著者
藤田 素子 小池 文人
出版者
日本生態学会
雑誌
日本生態学会大会講演要旨集 第52回日本生態学会大会 大阪大会
巻号頁・発行日
pp.728, 2005 (Released:2005-03-17)

都市の森林における,窒素(N)及びリン(P)の鳥類の排泄物によるランドスケープ内への輸送について報告する。動物(主に魚類及びそれを採餌する哺乳類、魚食性鳥類)によるランドスケープ間の物質の移動が注目されているが、鳥類は都市およびその近郊においても栄養塩の移動をもたらしていると予想される。横浜市の6つの孤立林内に5m2のメッシュシートを数個設置し、落下した鳥糞を数日後に回収し、C%、N%、P%を測定した。

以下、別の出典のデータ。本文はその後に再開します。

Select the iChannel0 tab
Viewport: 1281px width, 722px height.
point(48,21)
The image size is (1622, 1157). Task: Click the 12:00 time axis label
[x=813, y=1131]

更に、加入する栄養塩の起源を推定するために、NとPの構成比や安定同位体比δ15N及びδ13Cを季節・場所ごとに比較した。森林に加入したP(0-11.8kg/ha/ yr)を他の主な経路と比較すると、風化によるもの(0.05-1.0kg/ha/yr)や降水起源(0.2-0.9kg/ha/yr)よりも有意に大きく、都市林に生息する鳥類、特にねぐらをつくるカラス類の貢献度が高いことが明らかになった。秋にはCが多くNPの少ない植物質の糞が多く、夏にはNの多い昆虫質の糞であった。越冬期にはPが多く、特にカラスのねぐらとなる常緑樹林ではδ15Nが最も高かった(平均4.89)ため、哺乳類・鳥類などの動物質の餌を食べていると予想された。δ15Nは落葉樹林の鳥糞で最も低い値(平均0.62)を示しため、より植物食の鳥が多かったと考えられる。繁殖期の鳥類はテリトリーをもつため、採餌する昆虫由来の栄養塩は数百m以内から運搬されたことが予想される。一方で越冬期には、カラスはねぐらから8km以上離れた餌場への移動が確認されているなど、その採食範囲は広くなっていると考えられる。カラス類によりゴミ由来の栄養塩が都市林に運ばれている可能性もある。